Desse modo, os tribunais de Mossul adquiriram uma certa proeminência em relação
aos tribunais de outras cidades do Islã, não como um tribunal de apelação, mas
como exemplo ao firmar jurisprudências. Os Cádis de Mossul quando de visita ou
passagem por outras cidades eram recebidos debaixo da maior consideração e
respeito.
Como
porém nada, exceto Alah poderoso, é perfeito, sob a sombra da fama e da glória
dos magistrados de Mossul, alguns hipócritas se refrescavam, muito poucos
certamente, tão poucos que não davam para empanar o brilho da classe. Até nas
roupas e no modo de se conduzir nas ruas se distinguiram, em Mossul, os Cádis,
das outras pessoas – sentiam-se tão imbuídos dos sãos princípios que defendiam
que essa convicção se projetava na própria aparência física: eram solenes,
circunspectos, atenciosos, cuidadosos no andar, no falar e até no vestuário.

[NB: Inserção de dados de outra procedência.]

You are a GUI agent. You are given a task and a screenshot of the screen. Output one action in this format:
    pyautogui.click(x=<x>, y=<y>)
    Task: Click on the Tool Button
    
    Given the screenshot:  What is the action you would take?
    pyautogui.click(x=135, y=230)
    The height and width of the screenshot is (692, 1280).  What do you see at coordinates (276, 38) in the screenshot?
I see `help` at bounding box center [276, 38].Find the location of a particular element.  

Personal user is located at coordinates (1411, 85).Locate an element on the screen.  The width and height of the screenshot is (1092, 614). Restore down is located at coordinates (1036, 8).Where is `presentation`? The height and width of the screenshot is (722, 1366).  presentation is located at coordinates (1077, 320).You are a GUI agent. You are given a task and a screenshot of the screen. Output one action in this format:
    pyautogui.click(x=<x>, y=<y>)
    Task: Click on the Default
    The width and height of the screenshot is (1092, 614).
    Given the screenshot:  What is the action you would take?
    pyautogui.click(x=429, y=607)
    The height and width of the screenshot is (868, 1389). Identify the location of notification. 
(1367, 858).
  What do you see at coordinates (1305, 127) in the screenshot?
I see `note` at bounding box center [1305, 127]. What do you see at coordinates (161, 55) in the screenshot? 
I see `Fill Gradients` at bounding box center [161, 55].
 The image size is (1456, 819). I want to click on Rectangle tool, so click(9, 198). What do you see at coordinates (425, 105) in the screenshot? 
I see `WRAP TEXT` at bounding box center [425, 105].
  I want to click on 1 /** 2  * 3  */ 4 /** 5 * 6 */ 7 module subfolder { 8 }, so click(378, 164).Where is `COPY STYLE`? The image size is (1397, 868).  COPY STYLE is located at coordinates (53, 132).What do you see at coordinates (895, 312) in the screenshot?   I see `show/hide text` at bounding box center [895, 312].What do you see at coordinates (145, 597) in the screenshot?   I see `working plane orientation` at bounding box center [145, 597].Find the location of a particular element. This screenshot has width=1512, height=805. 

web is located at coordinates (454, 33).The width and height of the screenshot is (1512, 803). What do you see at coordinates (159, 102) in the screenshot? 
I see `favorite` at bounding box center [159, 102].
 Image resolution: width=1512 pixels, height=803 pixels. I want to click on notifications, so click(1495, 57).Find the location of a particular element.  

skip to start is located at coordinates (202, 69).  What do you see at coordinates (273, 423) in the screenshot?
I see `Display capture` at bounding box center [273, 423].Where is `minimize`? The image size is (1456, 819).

Por isso, um ou outro elemento pouco digno, dissimulando-se sob a aparência que
identificava, à primeira vista, um Cádi, na verdade, se conduzia realmente de
maneira pouco digna a qualquer pessoa e muito menos a um magistrado. Esses
menos dignos elementos, protegidos com o valoroso escudo da respeitada classe,
exploravam aqui ou ali vantagens pessoais, como foi o caso do Cádi Micai Solin.
Conta-se
que o referido magistrado residia em casa pertencente a um ignorante e bondoso
homem chamado Hugan Bem Zanur. Este, como acontece com as pessoas simples, não
só respeitava como temia as autoridades e sentia-se honradíssimo e até mais
seguro, em ter um Cádi como seu inquilino e isso o dizia, com um misto de
orgulho, vaidade e satisfação, aos seus amigos. Aconteceu porém que o Cádi se
dizia sempre ocupado e não o atendia, quando ele o procurava para receber o
aluguel. Hugan já não tinha coragem de procurar o prestigioso inquilino, com
receio de ofendê-lo. A princípio, nos primeiros meses, ele insistiu na
cobrança, recebendo, ao invés de pagamento, respostas, da empregada que o
atendia à porta, como estas: “ele está descansando, não pode atender agora” –
“ele saiu”, “está jantando” – “venha na outra semana” e outras desculpas
semelhantes.
Certa
vez, preferiu ir ao próprio tribunal. Lá, a um canto, aguardou toda uma tarde,
enquanto o ilustre Cádi proferia uma sábia sentença, precedida de um escorreito
e bem fundamentado arrazoado. Terminada
a cerimônia e quando todos se retiravam, aproximou-se humildemente do
magistrado e disse-lhe:
-
Meritíssimo, rogo a vossa ilustre pessoa que me socorra, pagando alguns meses
dos dezoito meses atrasados do aluguel, pois já estou passando apertos.
O Cádi,
mirando-o firmemente, respondeu:
- O
senhor certamente não sabe que esta sala é sagrada, e comete desrespeito ao me
falar deste modo aqui. Queria se retirar.
O pobre
homem, humilhado e temeroso, retirou-se. Passaram-se vários anos mais sem que
conseguisse receber aluguel. Certo dia tomou uma decisão. Foi a um cartório e
mandou passar a propriedade para o nome do Cádi. De posse da escritura procurou
o referido em sua casa. Apesar das informações de que não poderia ser atendido,
insistiu declarando que sua porta não sairia sem antes lhe ter falado. Como o
devedor relapso precisava sair, resolveu recebe-lo e ao fazê-lo avisou:
- Diga o
que quer imediatamente, pois preciso sair.
-
Meritíssimo – disse o humilde locador – venho pedir a Vossa Excelência um
grande favor.
- Que
favor? – perguntava o outro já disposto a repelir o pedido.
- Venho
pedir a V. Excia. para aceitar a escritura dessa casa. Mandei passa-la no nome
de V. Excia. e peço que aceite.
Dito
isso, passou-lhe a escritura. O Cádi recebeu, conferiu e disse:
- Bem, se
é só isso que o senhor quer, aceito.
-
Obrigado. Ao menos doravante não vou pagar impostos.
E saiu o
pobre homem, satisfeito, pois se livrara de um negócio que só lhe trazia
dispêndio.
Louvado seja Alah que pode dar alegria aos pobres de espírito.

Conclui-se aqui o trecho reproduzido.